Brooklyn-based Haitian Students Hail CUNY Debt Forgiveness “Comeback Program”
The CUNY Comeback Program, one of the largest college debt forgiveness program in the country, forgives nearly $95 million in unpaid tuition and fee balances for more than 52,000 students. is a prime example of the way CUNY comes to the aid of its students and always has their backs.
Of the messages CUNY is receiving from many beneficiaries of the program, two of the strongest are from Brooklyn residents of Haitian descent.

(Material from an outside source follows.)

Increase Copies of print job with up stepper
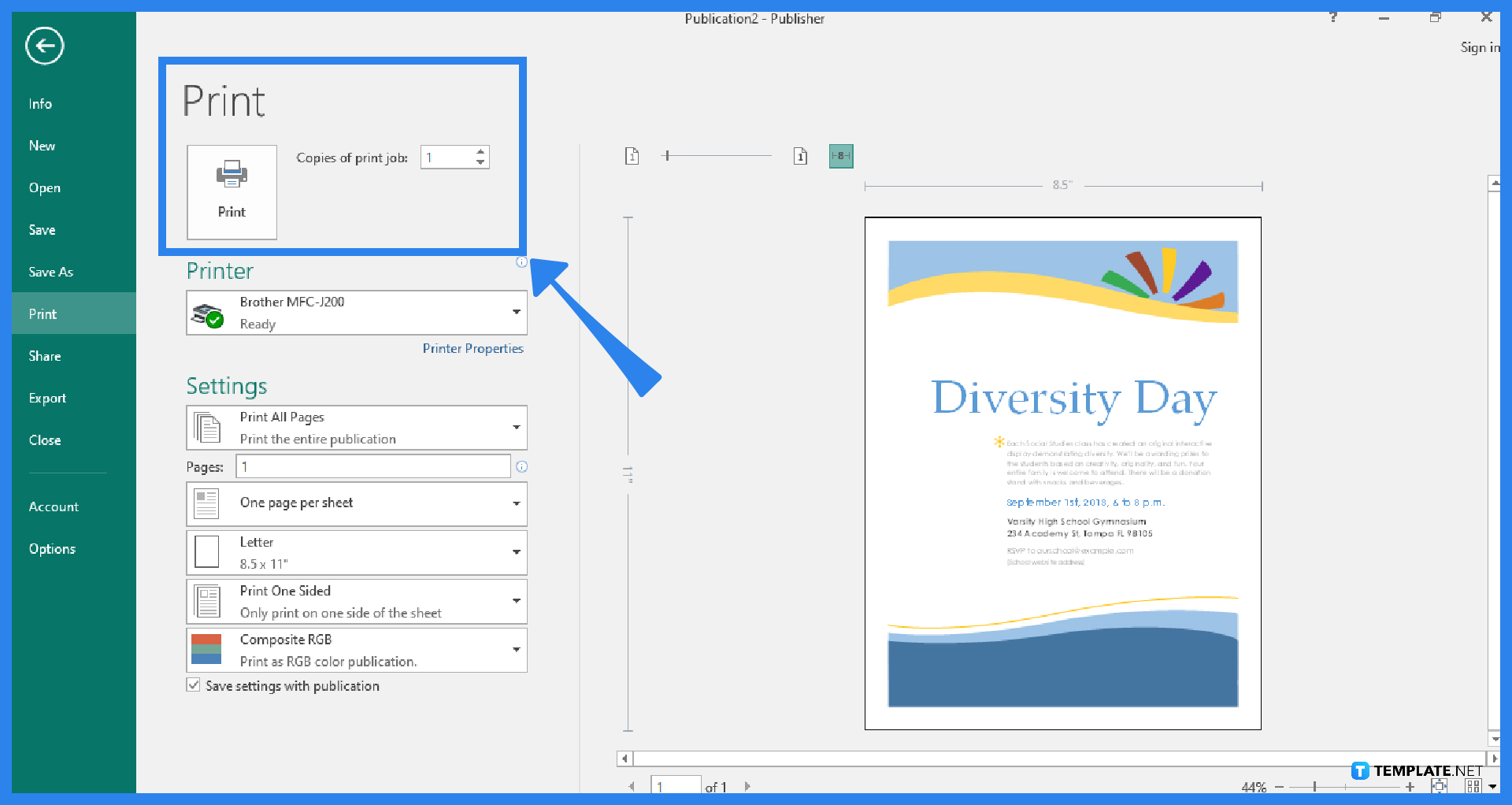1512x805 pixels. 480,151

CUNY student Marc Jajoute worked two jobs over the summer to shore up his finances so he could return to college this fall. Before he could resume his studies at New York City College of Technology, he needed to clear up an outstanding balance of nearly $3,700 that he still owed to the school. Then, on Aug, 16, he received an email from Chancellor Félix V. Matos Rodríguez notifying him that his debt would be automatically canceled through the recently launched CUNY Comeback Program, and he was free to enroll.
For Jajoute, the news couldn’t have come at a better time. His father, an immigrant from Haiti who was the family’s primary breadwinner, died of complications from diabetes and COVID-19 last March. The money the 21-year-old earned working as a cashier at a fast-food restaurant and an Amazon warehouse would now be used to support his mother and pay any additional expenses for his education.

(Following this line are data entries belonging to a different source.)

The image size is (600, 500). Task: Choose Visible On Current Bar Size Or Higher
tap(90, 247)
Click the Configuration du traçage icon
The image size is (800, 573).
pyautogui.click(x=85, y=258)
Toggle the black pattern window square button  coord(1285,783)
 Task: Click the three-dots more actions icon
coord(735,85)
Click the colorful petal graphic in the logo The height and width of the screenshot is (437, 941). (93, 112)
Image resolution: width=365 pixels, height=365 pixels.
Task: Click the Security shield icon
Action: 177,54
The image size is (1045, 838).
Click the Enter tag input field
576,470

“When I saw the email from the Chancellor, it was just overwhelming,” said Jajoute, who is studying electrical engineering and hails from Canarsie, Brooklyn. “Now I can stay focused on my schoolwork and just use this opportunity to the fullest to go after my goals and get my degree.”

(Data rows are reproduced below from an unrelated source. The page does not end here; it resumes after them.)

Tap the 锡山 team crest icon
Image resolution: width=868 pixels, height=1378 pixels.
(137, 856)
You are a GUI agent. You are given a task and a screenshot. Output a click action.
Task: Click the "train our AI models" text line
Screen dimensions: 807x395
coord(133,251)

The CUNY Comeback Program, announced at the end of July, utilizes federal Higher Education Emergency Relief Funds to cancel outstanding student tuition and fee balances, providing financial relief to CUNY students who experienced economic hardship during the COVID-19 pandemic. Believed to be the country’s largest student debt-forgiveness program of its kind, the initiative has so far erased debt automatically for 52,511 CUNY students who owed more than $93.8 million to the University. Those numbers are expected to rise as the University starts reviewing thousands of additional hardship applications to be filed by students.
“The central goal of the CUNY Comeback Program is to provide our students with the financial support they need to continue moving forward with their academic goals,” said Chancellor Matos Rodríguez. “It’s clear from the many messages of appreciation we have received from CUNY students that this landmark measure has had a transformative effect on their lives, renewing their optimism as they roll up their sleeves for the start of the new academic year.
Juvanie Piquant, the student representative on CUNY’s Board of Trustees and chairwoman of the University Student Senate, commented: “It has been a historic year for the City University of New York and for CUNY students. We are relieving up to $125 million of student debt, and this is something that’s going to help us get back to school, back to work and help the economy. CUNYStrong’ is all about believing in the work we do and ensuring that every student who walks into any hall of CUNY has an opportunity; by doing this, we are giving our students a chance to go out there and dream big, and to fulfill their dreams.”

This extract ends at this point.